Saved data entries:
******

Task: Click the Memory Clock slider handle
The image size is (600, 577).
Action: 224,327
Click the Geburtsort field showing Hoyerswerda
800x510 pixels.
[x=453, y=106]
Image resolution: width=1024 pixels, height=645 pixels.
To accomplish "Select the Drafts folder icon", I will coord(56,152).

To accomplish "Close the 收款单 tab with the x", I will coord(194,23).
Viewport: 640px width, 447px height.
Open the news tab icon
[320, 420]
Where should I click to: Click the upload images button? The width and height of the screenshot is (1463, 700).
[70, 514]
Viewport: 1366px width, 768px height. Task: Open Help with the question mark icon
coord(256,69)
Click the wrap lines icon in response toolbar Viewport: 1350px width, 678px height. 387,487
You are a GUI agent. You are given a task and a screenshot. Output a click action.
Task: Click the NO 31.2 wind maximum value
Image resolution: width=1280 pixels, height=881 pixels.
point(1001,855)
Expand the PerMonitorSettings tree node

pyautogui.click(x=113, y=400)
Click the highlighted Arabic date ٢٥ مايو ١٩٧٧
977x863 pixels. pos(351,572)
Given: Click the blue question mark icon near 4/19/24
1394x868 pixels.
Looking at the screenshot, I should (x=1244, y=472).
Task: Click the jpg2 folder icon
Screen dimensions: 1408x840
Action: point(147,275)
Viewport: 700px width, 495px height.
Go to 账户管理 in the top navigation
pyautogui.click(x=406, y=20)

******

TASK TO CARRY OUT
Locate the word "will" in the records and collect each line it appears in.

WRITTEN ANSWER
To accomplish "Select the Drafts folder icon", I will coord(56,152).
To accomplish "Close the 收款单 tab with the x", I will coord(194,23).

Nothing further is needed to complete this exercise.